Anonymous 0 Comments

Shockingly to many ordinary people (although not to the large oil companies), consumers are actually not big contributors to emissions and climate change…it’s almost as if the whole “carbon footprint” thing [was made up by an oil company to make consumers blame themselves and not take action against big oil](https://www.theguardian.com/commentisfree/2021/aug/23/big-oil-coined-carbon-footprints-to-blame-us-for-their-greed-keep-them-on-the-hook).

This was brilliantly evidenced by the statistics you cite in your post, OP.

Anonymous 0 Comments

Keep in mind also, in terms of energy costs, if 100 people go work in a building, you expend energy to heat / cool that building, have the lights on, etc., but that’s at least partially offset by people, not being home and not using as much energy at home. During Covid, people stayed home, used more energy at home, and a lot of those buildings*still* used energy to maintain a certain level of heat/cool. People using energy to cool/heat individual homes is not a particularly efficient use.

Anonymous 0 Comments

Because that’s about how much the public directly contributes to the total. The overwhelming majority is produced by large scale, industrial contributors. Those sources do not stop, just because some folks have to stay inside.

Anonymous 0 Comments

The pollution isn’t from the end user. It’s from manufacture and production of good and energy.

Anonymous 0 Comments

This is why I always point out that even if we were to switch all consumer vehicles to EVs across the entire planet tomorrow, that our long-term GHG emissions would only decrease by like… ~3-5%. A lot of people misunderstand GHG emissions and that’s intentional. Corporations want you to believe that it’s your fault for climate change and they want you to believe that you can fix everything by buying more of their products.

Anonymous 0 Comments

Just because global passenger travel was curtailed during the pandemic, global shipping and air cargo continued.
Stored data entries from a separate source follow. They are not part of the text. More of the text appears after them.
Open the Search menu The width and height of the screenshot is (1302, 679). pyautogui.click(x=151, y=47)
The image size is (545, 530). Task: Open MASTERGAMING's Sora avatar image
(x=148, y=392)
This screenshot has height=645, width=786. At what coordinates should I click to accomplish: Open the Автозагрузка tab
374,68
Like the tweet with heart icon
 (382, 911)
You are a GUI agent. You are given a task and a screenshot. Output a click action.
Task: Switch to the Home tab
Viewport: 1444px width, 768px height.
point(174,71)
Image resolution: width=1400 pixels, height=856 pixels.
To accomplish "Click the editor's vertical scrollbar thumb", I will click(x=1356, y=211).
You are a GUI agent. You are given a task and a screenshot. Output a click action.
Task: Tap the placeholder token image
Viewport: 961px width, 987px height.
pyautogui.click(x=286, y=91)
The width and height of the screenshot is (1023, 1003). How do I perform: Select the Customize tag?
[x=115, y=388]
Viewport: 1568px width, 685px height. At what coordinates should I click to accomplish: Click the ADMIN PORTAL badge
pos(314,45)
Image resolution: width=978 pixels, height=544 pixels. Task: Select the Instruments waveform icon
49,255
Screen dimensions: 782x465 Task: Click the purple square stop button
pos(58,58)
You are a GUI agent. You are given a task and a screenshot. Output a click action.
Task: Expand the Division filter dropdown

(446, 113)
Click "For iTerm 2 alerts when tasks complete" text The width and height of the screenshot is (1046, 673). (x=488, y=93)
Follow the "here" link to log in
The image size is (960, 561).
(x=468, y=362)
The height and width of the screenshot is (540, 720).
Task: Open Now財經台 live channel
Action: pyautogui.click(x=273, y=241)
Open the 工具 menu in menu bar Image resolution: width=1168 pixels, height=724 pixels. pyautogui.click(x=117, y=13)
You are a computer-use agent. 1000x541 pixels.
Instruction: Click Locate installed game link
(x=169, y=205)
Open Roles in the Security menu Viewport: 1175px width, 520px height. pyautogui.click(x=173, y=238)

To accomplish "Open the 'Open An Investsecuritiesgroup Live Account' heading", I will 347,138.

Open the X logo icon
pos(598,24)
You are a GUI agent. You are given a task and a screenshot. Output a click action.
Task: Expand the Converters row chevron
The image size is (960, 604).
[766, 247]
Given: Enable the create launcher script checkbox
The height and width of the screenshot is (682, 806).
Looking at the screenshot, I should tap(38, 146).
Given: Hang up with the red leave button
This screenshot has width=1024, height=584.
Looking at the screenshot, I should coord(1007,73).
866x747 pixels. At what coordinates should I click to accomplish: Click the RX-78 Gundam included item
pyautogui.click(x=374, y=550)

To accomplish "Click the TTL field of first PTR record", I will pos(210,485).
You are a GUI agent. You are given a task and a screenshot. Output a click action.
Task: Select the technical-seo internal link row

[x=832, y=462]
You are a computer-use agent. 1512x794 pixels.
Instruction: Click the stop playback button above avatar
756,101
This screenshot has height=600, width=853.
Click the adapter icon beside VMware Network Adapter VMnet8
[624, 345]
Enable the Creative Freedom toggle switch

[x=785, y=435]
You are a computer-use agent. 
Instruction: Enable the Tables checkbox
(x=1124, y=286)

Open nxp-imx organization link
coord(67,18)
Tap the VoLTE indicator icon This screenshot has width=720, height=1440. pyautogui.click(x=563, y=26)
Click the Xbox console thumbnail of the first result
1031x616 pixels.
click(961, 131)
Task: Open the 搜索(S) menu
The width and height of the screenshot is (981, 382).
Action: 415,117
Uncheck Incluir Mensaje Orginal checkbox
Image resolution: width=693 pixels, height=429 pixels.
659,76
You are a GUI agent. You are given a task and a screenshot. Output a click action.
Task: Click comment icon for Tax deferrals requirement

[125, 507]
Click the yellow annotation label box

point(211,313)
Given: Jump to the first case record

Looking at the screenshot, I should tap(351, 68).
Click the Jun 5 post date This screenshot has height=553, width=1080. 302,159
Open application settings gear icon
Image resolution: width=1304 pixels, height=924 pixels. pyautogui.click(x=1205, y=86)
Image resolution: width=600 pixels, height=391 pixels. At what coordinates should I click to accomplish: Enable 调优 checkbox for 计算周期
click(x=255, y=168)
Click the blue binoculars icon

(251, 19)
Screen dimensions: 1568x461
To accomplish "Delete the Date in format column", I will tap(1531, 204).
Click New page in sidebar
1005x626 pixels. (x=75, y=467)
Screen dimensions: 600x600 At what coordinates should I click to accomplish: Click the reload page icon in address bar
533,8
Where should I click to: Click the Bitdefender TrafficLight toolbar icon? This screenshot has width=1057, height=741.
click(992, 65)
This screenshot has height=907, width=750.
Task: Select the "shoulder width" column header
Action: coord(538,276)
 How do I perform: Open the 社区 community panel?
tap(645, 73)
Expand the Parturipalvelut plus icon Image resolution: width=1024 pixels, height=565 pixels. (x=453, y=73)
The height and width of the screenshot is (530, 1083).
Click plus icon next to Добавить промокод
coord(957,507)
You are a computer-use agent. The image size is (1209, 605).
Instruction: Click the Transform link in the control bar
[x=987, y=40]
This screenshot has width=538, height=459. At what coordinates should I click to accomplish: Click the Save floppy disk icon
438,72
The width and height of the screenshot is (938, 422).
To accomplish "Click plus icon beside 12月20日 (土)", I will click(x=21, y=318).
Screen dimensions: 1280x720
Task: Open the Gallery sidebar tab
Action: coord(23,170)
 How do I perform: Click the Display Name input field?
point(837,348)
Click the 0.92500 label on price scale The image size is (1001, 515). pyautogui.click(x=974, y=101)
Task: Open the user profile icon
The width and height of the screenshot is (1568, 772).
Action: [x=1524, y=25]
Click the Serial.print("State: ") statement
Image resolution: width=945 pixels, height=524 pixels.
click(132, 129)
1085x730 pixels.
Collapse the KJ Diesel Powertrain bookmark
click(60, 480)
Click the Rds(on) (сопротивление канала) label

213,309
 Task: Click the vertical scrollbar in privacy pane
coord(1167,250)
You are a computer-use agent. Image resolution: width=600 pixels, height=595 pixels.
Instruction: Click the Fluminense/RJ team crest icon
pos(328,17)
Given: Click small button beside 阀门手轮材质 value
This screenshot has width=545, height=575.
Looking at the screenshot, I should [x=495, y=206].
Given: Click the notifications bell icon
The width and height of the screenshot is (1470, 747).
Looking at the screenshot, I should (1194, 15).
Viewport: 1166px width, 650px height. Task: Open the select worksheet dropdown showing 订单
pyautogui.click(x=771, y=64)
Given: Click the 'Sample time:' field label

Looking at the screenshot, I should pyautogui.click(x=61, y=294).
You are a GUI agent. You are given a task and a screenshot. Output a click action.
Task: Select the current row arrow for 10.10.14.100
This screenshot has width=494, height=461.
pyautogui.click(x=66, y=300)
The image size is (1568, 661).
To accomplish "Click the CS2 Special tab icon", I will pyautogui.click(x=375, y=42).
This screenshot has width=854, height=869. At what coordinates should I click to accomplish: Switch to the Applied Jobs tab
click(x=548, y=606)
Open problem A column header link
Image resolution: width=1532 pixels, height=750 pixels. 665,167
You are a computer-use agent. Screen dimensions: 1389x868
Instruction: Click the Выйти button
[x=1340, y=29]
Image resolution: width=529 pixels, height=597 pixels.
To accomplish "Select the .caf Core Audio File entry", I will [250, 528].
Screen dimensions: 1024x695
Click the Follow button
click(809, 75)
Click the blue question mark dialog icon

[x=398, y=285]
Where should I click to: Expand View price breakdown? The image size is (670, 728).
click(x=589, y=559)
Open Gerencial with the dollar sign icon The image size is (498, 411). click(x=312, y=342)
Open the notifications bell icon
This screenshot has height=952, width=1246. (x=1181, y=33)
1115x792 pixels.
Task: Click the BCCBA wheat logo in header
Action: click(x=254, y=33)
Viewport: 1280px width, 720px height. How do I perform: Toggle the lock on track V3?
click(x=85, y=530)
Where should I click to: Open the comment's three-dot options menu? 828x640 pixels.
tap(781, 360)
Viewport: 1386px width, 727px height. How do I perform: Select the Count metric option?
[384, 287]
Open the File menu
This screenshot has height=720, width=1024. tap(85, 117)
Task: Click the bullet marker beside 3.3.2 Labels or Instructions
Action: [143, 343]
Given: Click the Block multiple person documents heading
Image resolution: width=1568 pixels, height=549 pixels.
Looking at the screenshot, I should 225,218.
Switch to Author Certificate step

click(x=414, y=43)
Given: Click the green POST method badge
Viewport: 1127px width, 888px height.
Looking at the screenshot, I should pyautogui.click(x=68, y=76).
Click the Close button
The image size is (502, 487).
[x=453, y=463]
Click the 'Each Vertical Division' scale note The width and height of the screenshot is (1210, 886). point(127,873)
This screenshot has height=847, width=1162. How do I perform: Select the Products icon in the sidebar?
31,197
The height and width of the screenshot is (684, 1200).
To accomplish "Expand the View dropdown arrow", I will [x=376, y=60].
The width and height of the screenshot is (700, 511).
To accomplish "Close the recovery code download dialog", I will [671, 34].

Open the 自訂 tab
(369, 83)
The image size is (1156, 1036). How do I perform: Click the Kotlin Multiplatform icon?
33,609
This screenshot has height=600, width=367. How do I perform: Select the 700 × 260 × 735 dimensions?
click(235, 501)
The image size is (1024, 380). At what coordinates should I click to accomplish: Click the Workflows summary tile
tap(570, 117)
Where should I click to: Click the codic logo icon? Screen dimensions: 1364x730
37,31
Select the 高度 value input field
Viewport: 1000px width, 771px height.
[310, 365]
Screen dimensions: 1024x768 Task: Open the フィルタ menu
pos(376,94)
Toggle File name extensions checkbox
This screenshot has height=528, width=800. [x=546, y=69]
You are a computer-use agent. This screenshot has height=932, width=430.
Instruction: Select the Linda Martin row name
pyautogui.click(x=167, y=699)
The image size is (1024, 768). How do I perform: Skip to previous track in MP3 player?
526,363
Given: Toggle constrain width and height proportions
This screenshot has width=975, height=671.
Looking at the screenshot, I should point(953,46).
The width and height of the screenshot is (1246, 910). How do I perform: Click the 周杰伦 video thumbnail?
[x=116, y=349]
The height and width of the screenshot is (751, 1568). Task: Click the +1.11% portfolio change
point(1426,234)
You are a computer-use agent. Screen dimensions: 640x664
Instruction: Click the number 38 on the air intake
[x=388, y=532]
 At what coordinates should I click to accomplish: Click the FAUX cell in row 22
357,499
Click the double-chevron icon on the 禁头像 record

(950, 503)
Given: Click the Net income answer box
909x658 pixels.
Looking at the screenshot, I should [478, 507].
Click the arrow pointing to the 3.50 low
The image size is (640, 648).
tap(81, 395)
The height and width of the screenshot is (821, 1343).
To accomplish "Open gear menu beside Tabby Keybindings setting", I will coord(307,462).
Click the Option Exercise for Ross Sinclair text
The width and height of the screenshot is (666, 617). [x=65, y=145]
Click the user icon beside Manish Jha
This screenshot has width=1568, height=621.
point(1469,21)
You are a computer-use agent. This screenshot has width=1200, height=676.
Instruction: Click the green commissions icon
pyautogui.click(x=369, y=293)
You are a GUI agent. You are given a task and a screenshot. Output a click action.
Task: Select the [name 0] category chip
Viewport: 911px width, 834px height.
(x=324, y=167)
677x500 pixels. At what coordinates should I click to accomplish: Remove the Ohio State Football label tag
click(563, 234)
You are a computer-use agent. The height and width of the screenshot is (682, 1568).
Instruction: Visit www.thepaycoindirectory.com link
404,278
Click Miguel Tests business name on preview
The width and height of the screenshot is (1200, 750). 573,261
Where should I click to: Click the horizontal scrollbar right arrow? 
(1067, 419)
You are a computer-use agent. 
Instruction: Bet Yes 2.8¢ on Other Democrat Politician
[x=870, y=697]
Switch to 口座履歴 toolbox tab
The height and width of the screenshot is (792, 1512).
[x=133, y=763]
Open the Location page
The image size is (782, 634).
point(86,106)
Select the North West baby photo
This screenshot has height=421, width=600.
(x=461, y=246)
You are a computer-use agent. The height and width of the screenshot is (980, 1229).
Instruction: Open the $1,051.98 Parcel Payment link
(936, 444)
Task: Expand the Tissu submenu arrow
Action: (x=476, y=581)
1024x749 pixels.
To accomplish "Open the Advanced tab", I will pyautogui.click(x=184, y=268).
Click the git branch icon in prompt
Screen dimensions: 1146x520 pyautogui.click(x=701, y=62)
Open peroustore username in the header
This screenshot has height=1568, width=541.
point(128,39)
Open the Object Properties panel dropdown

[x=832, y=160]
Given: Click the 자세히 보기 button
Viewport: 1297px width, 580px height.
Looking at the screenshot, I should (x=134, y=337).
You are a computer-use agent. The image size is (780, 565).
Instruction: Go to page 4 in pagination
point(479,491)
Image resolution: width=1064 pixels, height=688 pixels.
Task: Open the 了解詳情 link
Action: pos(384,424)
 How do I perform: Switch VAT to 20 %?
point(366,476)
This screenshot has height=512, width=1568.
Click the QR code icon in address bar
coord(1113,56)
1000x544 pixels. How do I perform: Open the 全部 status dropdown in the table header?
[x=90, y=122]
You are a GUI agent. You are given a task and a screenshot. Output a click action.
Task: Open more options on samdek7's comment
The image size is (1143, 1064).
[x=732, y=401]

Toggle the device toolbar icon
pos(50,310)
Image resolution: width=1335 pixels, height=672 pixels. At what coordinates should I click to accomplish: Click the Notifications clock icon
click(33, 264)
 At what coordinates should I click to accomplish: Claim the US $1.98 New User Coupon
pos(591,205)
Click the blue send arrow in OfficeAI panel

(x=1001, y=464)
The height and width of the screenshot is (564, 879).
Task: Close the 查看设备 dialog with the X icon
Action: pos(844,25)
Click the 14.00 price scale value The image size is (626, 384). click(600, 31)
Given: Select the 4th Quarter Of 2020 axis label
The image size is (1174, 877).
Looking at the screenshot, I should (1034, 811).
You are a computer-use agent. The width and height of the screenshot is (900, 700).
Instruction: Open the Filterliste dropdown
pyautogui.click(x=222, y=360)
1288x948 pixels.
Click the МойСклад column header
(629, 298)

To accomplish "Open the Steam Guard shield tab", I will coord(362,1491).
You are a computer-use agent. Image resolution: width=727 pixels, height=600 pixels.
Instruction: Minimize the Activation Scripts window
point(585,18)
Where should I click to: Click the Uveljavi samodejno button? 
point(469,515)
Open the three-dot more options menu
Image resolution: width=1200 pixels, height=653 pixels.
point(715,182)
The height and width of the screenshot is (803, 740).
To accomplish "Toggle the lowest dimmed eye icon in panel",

Yes, many aircraft have been hanging out in deserts since 2020. But for other reasons (such as slot-constrained airports and payroll protection programs backed by government), many commercial passenger jets flew empty for months, and later with covid-related passenger capacity restrictions (such as empty middle seats) for more months. Wealthy travelers also turned to their private jets and megayachts, and bought new homes to travel to, all of which are known to be huge emitters of CO2 and other pollution.